Problem requirements:
Across the listing below, count the lines that mention the string "will". Reply with the figure only.

***

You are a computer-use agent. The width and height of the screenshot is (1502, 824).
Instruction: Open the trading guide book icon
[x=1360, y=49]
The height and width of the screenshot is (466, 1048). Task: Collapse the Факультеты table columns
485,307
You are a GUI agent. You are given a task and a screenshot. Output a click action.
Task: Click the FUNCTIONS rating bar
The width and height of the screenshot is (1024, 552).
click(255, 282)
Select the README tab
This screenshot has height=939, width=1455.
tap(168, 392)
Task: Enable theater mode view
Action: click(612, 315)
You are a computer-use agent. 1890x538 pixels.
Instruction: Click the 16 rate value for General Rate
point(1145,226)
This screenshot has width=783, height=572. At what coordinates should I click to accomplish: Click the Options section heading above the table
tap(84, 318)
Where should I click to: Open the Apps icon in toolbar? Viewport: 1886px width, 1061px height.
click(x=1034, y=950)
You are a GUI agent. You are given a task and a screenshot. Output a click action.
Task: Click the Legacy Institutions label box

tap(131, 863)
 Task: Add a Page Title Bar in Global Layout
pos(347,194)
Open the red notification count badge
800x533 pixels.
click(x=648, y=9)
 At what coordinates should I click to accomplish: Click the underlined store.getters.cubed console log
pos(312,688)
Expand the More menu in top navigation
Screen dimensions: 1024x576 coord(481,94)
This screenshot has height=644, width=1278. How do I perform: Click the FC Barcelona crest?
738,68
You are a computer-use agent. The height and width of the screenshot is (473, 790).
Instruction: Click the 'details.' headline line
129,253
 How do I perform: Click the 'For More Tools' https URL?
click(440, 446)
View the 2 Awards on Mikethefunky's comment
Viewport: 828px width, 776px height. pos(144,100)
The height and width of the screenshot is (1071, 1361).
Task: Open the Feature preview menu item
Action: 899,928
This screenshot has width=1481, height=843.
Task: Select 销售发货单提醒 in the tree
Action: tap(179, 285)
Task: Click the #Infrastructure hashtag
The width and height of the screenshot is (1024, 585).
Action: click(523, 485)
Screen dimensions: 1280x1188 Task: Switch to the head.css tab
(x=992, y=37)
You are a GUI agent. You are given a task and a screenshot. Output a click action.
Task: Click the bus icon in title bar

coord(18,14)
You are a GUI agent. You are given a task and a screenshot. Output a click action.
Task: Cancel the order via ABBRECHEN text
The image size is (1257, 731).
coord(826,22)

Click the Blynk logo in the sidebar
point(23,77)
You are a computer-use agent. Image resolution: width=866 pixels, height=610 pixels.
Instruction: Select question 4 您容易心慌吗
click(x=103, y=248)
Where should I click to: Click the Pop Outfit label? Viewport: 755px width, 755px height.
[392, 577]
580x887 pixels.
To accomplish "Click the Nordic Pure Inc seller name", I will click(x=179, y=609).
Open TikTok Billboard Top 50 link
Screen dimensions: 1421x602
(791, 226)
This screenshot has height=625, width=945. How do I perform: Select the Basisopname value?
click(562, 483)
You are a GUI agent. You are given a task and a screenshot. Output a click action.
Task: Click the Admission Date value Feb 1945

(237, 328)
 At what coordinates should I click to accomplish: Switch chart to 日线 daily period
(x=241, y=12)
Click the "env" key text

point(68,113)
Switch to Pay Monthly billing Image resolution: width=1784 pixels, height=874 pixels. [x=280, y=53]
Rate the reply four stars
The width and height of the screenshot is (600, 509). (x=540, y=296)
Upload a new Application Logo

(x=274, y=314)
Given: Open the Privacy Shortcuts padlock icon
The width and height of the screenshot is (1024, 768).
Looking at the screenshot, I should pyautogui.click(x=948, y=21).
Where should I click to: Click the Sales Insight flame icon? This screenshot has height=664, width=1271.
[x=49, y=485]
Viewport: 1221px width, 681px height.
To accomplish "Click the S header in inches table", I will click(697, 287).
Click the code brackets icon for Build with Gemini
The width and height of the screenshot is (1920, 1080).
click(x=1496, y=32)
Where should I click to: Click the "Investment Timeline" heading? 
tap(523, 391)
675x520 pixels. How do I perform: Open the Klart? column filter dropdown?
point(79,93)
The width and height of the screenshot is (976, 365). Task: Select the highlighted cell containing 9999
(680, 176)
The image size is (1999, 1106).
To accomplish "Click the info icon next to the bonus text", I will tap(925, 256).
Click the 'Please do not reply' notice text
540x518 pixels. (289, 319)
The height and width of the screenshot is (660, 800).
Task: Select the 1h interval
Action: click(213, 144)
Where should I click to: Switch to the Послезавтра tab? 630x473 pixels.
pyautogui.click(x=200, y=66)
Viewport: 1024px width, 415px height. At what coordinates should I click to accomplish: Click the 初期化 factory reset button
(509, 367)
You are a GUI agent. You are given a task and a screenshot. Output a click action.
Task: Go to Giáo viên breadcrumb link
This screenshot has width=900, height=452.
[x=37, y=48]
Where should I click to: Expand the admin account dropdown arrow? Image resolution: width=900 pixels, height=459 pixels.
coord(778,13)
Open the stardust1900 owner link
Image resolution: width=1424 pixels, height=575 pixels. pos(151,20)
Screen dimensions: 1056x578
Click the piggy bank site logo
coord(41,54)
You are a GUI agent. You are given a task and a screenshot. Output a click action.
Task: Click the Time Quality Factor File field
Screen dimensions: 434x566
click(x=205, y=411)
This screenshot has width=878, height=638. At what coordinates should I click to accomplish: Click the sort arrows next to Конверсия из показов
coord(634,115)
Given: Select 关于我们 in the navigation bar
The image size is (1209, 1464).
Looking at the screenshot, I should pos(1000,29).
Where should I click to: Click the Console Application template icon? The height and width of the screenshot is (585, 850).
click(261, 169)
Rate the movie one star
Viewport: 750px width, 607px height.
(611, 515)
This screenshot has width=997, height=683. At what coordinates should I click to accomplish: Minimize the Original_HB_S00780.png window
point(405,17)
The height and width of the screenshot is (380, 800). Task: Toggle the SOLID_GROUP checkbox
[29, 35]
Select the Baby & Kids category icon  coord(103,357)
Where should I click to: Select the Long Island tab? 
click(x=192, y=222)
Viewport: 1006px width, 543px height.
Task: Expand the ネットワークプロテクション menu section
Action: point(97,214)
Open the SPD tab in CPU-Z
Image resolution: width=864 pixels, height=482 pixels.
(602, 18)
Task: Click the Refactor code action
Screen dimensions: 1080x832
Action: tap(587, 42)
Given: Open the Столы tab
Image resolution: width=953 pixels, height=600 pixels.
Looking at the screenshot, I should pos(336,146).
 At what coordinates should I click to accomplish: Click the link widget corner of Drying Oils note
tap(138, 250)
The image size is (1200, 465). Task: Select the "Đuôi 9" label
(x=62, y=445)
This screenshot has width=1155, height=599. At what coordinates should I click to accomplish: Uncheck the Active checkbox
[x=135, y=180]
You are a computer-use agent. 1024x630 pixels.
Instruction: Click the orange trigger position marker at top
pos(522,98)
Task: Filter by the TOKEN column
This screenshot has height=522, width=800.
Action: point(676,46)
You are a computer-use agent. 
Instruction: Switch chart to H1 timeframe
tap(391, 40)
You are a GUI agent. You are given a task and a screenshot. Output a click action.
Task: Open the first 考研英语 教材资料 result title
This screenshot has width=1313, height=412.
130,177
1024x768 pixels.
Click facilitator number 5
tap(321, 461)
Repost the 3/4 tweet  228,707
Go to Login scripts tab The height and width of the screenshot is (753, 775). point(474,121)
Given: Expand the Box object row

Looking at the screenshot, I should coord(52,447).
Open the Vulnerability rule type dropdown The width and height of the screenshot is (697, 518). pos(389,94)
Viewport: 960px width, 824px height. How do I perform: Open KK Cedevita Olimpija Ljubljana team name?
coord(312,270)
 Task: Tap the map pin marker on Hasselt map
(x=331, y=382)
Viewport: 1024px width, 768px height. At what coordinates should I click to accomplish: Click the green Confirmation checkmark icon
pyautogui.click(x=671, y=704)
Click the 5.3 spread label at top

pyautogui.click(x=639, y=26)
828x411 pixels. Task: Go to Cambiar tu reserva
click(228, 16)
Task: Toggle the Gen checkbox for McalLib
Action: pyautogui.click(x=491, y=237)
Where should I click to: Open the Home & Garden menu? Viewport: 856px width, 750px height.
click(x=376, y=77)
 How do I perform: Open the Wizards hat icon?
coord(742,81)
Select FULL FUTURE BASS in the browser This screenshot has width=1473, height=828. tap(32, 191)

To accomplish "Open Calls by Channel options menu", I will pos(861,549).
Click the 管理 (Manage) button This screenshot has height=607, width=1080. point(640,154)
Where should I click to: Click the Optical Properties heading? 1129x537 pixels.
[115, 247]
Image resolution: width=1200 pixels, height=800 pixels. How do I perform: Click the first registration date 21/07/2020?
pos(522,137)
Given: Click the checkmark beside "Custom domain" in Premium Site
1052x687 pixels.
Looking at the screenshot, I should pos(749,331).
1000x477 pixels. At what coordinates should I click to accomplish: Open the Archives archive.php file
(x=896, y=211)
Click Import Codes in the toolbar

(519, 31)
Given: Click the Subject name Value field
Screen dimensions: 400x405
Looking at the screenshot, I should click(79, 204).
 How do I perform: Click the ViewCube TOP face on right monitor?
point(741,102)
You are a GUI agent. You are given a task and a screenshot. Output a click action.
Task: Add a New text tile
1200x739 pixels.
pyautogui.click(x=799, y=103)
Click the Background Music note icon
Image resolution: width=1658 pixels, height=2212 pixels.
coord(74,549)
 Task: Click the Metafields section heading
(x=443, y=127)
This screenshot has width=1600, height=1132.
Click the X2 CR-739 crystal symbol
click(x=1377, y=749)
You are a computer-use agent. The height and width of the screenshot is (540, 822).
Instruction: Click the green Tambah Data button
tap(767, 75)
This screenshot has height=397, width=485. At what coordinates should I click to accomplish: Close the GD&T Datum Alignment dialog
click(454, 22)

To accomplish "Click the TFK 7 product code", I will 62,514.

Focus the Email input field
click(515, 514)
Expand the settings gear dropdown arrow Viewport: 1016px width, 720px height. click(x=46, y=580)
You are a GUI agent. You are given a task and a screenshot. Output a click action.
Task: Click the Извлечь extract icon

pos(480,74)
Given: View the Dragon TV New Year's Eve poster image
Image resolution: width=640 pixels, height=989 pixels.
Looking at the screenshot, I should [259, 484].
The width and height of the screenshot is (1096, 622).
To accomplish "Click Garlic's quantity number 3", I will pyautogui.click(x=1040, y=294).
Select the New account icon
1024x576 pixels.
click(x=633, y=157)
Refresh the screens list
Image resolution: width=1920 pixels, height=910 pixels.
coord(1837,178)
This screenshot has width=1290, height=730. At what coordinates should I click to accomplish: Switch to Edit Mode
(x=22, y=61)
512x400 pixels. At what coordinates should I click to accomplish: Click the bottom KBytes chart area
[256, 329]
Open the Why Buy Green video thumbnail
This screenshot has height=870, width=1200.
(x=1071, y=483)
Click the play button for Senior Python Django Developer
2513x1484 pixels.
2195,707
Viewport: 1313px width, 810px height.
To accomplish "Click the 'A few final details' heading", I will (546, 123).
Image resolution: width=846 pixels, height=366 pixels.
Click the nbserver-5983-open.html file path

***

Task response:
7